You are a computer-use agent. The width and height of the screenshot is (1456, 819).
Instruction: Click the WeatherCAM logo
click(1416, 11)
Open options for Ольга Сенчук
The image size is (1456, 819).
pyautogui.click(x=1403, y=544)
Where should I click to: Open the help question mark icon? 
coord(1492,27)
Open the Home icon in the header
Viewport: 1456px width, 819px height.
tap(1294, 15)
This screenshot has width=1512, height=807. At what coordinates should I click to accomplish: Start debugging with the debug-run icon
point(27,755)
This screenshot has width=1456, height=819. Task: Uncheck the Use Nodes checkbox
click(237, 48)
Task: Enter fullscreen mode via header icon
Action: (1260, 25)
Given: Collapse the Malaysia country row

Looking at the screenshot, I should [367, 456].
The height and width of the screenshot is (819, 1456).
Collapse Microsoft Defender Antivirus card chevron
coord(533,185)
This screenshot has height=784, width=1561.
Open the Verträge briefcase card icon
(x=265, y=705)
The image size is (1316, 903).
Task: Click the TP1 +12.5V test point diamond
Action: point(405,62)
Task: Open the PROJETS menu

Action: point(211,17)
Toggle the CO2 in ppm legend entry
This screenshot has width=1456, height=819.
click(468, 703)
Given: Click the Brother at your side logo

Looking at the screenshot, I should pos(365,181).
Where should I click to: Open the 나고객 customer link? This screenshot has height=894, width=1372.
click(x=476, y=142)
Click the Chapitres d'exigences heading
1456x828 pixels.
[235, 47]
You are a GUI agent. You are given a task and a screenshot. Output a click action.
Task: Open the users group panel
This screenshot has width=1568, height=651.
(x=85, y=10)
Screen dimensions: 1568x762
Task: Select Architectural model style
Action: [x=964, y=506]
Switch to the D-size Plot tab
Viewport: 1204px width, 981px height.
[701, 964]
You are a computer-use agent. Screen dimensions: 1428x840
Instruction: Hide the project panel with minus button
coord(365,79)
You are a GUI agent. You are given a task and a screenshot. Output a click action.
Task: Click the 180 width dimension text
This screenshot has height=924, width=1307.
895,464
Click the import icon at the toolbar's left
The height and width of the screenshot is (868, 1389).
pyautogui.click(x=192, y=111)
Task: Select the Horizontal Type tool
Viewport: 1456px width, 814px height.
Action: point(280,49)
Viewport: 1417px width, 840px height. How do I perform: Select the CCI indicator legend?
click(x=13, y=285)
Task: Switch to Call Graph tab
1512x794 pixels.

--------------------------------------------------

### DESCRIPTION OF THE TASK:
Your task is to transcribe the material exactly.

### RESPONSE TO THE EXERCISE:
You are a computer-use agent. The width and height of the screenshot is (1456, 819).
Instruction: Click the WeatherCAM logo
click(1416, 11)
Open options for Ольга Сенчук
The image size is (1456, 819).
pyautogui.click(x=1403, y=544)
Where should I click to: Open the help question mark icon? 
coord(1492,27)
Open the Home icon in the header
Viewport: 1456px width, 819px height.
tap(1294, 15)
This screenshot has width=1512, height=807. At what coordinates should I click to accomplish: Start debugging with the debug-run icon
point(27,755)
This screenshot has width=1456, height=819. Task: Uncheck the Use Nodes checkbox
click(237, 48)
Task: Enter fullscreen mode via header icon
Action: (1260, 25)
Given: Collapse the Malaysia country row

Looking at the screenshot, I should [367, 456].
The height and width of the screenshot is (819, 1456).
Collapse Microsoft Defender Antivirus card chevron
coord(533,185)
This screenshot has height=784, width=1561.
Open the Verträge briefcase card icon
(x=265, y=705)
The image size is (1316, 903).
Task: Click the TP1 +12.5V test point diamond
Action: point(405,62)
Task: Open the PROJETS menu

Action: point(211,17)
Toggle the CO2 in ppm legend entry
This screenshot has width=1456, height=819.
click(468, 703)
Given: Click the Brother at your side logo

Looking at the screenshot, I should pos(365,181).
Where should I click to: Open the 나고객 customer link? This screenshot has height=894, width=1372.
click(x=476, y=142)
Click the Chapitres d'exigences heading
1456x828 pixels.
[235, 47]
You are a GUI agent. You are given a task and a screenshot. Output a click action.
Task: Open the users group panel
This screenshot has width=1568, height=651.
(x=85, y=10)
Screen dimensions: 1568x762
Task: Select Architectural model style
Action: [x=964, y=506]
Switch to the D-size Plot tab
Viewport: 1204px width, 981px height.
[701, 964]
You are a computer-use agent. Screen dimensions: 1428x840
Instruction: Hide the project panel with minus button
coord(365,79)
You are a GUI agent. You are given a task and a screenshot. Output a click action.
Task: Click the 180 width dimension text
This screenshot has height=924, width=1307.
895,464
Click the import icon at the toolbar's left
The height and width of the screenshot is (868, 1389).
pyautogui.click(x=192, y=111)
Task: Select the Horizontal Type tool
Viewport: 1456px width, 814px height.
Action: point(280,49)
Viewport: 1417px width, 840px height. How do I perform: Select the CCI indicator legend?
click(x=13, y=285)
Task: Switch to Call Graph tab
1512x794 pixels.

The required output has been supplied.